Even though at first this work might look as the companion book to the documentary Who Killed the Electric Car?, Mrs Boschert goes well beyond. Besides the fight to save the electric cars GM's EV1 from being crushed, the book also recounts the campaign led by [...] (now Plug In America) activists, and its partial success in rescuing some Ford's Th!nk, and Toyota's RAV4-EV. Along the way, the book tell the initiatives and struggles of several activists and key figures including UC Davies Professor Andrew Frank, considered the father of the plug-in hybrid; activists and enthusiasts from Calcars, the group that converted and developed the PRIUS+, able to reach up to 100 mpg when plug-in; and James Woolsey, former CIA Director, who is advocating the plug-in as a mean to free the US from its oil addiction. The final chapters recount the amazing story on how environmentalist and conservatives have joined forces to promote plug-in hybrids as a readily available solution regardless of their opposing views on global warming.

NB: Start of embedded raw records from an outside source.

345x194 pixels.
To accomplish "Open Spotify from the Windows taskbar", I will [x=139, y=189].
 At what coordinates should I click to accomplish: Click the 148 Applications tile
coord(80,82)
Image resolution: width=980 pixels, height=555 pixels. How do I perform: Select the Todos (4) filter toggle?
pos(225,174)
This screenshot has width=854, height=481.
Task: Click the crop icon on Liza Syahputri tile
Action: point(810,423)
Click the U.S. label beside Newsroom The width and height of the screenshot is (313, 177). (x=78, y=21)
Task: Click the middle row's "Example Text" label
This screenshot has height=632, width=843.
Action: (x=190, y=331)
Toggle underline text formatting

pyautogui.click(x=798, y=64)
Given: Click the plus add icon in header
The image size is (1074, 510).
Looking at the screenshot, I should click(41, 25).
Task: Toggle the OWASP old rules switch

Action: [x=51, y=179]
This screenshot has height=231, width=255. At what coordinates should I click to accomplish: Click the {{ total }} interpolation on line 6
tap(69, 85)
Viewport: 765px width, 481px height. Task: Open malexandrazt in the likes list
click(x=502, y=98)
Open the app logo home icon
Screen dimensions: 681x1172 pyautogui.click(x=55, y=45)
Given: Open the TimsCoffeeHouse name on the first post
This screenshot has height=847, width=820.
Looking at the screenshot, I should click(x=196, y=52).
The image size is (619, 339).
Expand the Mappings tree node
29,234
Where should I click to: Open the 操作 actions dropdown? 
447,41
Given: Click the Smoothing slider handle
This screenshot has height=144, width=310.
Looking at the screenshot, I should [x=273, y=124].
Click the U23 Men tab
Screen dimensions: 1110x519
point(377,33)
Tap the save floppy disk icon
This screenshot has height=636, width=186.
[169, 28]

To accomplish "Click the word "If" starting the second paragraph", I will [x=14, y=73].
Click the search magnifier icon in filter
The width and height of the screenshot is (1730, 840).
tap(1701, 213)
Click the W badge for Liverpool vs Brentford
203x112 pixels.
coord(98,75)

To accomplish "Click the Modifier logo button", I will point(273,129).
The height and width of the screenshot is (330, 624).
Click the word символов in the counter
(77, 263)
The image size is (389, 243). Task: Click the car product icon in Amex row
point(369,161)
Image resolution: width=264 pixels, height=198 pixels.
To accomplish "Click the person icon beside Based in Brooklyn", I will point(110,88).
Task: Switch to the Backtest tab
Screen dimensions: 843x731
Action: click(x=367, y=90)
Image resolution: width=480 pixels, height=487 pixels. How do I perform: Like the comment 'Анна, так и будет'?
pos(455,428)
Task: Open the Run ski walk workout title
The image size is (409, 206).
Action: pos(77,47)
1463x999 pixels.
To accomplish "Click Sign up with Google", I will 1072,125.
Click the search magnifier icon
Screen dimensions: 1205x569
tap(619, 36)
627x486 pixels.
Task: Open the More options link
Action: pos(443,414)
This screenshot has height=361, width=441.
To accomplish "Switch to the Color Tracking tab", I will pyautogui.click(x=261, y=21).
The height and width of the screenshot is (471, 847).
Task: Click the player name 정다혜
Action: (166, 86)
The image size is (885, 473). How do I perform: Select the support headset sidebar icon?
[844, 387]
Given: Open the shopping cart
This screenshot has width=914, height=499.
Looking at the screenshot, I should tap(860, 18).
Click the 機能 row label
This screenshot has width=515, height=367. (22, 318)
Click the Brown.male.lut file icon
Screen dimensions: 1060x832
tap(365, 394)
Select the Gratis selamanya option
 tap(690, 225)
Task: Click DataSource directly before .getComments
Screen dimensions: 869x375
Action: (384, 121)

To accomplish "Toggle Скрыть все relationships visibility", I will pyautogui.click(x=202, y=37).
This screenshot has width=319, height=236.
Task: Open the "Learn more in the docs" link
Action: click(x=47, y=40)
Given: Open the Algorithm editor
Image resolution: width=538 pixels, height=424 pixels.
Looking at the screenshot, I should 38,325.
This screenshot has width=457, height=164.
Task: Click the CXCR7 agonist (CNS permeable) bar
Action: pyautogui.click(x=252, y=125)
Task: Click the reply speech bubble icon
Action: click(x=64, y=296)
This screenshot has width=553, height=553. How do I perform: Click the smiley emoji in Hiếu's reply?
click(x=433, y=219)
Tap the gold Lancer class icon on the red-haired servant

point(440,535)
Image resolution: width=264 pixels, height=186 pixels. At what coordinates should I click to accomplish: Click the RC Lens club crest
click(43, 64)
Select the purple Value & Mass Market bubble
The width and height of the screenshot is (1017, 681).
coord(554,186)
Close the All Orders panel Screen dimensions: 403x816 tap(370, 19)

Despite the political tone and conspiracy theories, the book is worth the reading if you are interested in learning about this alternative technology. Chapter 2 presents an excellent summary about the basics and performance characteristics regarding plug-in hybrids and electric cars, and the different kinds of hybrids, including "hollow" or "mild" hybrids, and even flex-fuel hybrids (with cellulosic ethanol, as the author incorrectly dismisses all types of current bioethanol, not even sparing the sustainable and environmentally friendly Brazilian sugarcane ethanol). Chapter 3 discusses hydrogen fuel-cell cars, the preferred technology choice of several academics, environmental groups and the carmakers. This is the alternative where most of the funds and research is focused today, though it is not expected to become commercially available for several decades. She explains why this solution does not make sense, plus the hurdle imposed by the infrastructure required at a national level for hydrogen fuelling stations. For the sake of fairness, the pros and cons of hydrogen fuel cell vehicle are more comprehensively presented in Two Billion Cars: Driving Toward Sustainability, a book written by reputable scholars who explain in detail why hydrogen vehicles are considered by several groups the "Holy Grail" of alternative fuel vehicles.
After having read both books, Mrs. Boschert fully convinced me of the virtues of plug-in hybrids and their cousins. I also find ridiculous that environmental groups and scholars are taking sides with alternative fuel technologies, guessing negative impacts and picking a winner beforehand. For most countries it is urgent to get out of oil dependence and to clean the air, so all available options must be explored. In the long term the market will decide which new technology will prevail, if just one, because I believe they are not mutually exclusive, but rather complement each other. For example, in the case of tropical developing countries, the combination of small ethanol flexible-fuel engines with the plug-in electric hybrid drivetrain makes a lot of sense and brings quite an opportunity for a clean solution that can boost their economies, as many of them have the right conditions to produce sustainable ethanol from sugarcane and already have plenty of hydroelectric power available.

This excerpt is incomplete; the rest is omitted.